А утром, очень рано, когда все еще валялись в постелях, пришла Ванда и, дожидаясь, пока девчонки оденутся, принялась ходить взад-вперед, шумно задевая бедрами за кровати, стулья и тумбочки.
Все понимали, что пришла она не просто так, по пути, как забегали подружки, и потому следили за ней выжидательно, заранее обеспокоенные.
— Что-нибудь случилось? — не выдержала однокурсница Ванды, Лена Шарова, самая старшая и самая рассудительная из них.
И Ванду сразу прорвало:
— Случилось! Живете рядом, дверь — к двери, и ничего не знаете! А может, знаете, да молчите? Зотова, ты с ним все ходишь вместе — тоже не знаешь?
Люся испугалась не ее слов, не угрожающего тона, а какого-то своего предчувствия.
— И давно он по ночам исчезает?
— Не говори загадками! — прикрикнула Лена.
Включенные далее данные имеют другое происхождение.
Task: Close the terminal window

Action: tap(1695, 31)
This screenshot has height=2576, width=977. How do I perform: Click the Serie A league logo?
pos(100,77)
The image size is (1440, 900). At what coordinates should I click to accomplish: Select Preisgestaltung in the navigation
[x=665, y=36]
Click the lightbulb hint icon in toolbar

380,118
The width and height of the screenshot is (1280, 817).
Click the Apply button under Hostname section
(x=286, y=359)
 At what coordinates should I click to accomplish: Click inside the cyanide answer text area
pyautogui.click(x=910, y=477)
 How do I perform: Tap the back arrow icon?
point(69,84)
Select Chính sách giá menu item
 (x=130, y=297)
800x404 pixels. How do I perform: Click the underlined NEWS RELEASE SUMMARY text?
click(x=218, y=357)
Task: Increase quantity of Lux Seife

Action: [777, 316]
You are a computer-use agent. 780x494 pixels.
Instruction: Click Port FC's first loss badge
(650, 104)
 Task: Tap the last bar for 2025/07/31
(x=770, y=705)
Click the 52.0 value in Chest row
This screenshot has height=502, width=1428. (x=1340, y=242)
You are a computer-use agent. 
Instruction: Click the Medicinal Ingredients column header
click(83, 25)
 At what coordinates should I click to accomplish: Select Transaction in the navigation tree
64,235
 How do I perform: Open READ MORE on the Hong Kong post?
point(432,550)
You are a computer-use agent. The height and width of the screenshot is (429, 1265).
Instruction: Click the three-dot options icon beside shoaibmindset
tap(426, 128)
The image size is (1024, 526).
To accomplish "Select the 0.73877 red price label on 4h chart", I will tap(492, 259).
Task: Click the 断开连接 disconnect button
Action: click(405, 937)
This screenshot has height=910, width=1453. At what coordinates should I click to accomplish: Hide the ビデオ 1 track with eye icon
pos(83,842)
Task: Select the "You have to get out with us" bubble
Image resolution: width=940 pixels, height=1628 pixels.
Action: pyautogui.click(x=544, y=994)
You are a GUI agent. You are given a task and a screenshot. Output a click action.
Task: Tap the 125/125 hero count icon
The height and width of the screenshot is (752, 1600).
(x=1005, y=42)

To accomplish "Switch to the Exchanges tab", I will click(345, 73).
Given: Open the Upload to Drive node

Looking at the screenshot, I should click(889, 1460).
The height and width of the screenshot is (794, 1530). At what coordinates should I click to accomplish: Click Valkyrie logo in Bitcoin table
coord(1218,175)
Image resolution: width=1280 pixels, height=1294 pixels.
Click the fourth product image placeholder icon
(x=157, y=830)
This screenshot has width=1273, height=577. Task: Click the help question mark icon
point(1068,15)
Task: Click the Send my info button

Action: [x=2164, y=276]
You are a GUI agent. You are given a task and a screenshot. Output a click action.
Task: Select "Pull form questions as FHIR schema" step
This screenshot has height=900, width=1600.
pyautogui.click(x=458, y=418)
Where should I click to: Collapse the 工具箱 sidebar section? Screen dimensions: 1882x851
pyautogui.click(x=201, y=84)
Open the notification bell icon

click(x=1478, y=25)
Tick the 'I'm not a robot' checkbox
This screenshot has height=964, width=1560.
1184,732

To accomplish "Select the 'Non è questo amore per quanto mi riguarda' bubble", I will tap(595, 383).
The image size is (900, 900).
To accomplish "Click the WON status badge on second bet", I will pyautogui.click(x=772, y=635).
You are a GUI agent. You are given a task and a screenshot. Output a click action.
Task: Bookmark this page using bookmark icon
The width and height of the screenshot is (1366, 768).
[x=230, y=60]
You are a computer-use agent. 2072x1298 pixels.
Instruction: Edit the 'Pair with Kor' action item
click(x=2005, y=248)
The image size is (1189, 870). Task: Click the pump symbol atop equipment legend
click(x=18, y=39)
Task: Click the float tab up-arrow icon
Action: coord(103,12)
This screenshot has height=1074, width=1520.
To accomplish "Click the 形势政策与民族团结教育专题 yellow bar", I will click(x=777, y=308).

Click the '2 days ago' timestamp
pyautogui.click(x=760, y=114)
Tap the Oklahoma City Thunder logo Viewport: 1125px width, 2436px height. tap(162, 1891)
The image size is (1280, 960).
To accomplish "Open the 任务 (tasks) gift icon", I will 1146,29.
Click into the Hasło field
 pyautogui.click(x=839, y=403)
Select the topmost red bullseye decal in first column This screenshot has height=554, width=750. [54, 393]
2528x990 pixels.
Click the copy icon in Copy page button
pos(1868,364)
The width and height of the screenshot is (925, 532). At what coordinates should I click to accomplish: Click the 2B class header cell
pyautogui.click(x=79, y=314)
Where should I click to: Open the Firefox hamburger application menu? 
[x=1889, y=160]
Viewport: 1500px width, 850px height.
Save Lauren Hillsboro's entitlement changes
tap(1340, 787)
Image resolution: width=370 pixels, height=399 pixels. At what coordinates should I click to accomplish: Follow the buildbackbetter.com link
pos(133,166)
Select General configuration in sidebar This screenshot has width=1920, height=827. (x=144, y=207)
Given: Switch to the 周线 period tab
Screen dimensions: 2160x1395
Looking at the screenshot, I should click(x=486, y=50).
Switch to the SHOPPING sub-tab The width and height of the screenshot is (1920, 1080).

— Хорошо, — подошла к столу, как к трибуне, Ванда. — Не буду загадками. Нам стало известно, что студент Смолин... — она поискала слова и закончила обтекаемо: — Нарушает правила общежития.
Но на этом исчерпала свою сдержанность и стала говорить грубо, зло, торжествующе.
Она не была уже секретарем. Ее с шумом провалили на отчетно-выборном. Но тут же буквально через неделю как представительницу от студенчества ввели в состав месткома.
— Распустились! — кричала она. — Превратили общежитие...
Распахнула дверь, выскочила в коридор и стала стучать в комнату Антона. Он не отвечал. Она барабанила в дверь и удовлетворенно оглядывалась на сбежавшихся жильцов: «Убедились?»
Наконец Лена Шарова рванула ее за руку, втолкнула обратно в комнату, крикнула ей в лицо:
— Ну и что? Какое тебе до этого дело?
Спокойно говорить она уже не могла. Остальные девчонки, обычно робевшие перед Вандой, шумно возмущались ею, защищали Антона. Только Люся сидела на своей кровати и молчала.
— Он что, у тебя разрешения должен спрашивать?
Ванда не ожидала такого отпора от однокурсницы.
— Ты считаешь?..
— Я считаю — это его личное дело, — отрезала Лена. — Личное. Понимаешь?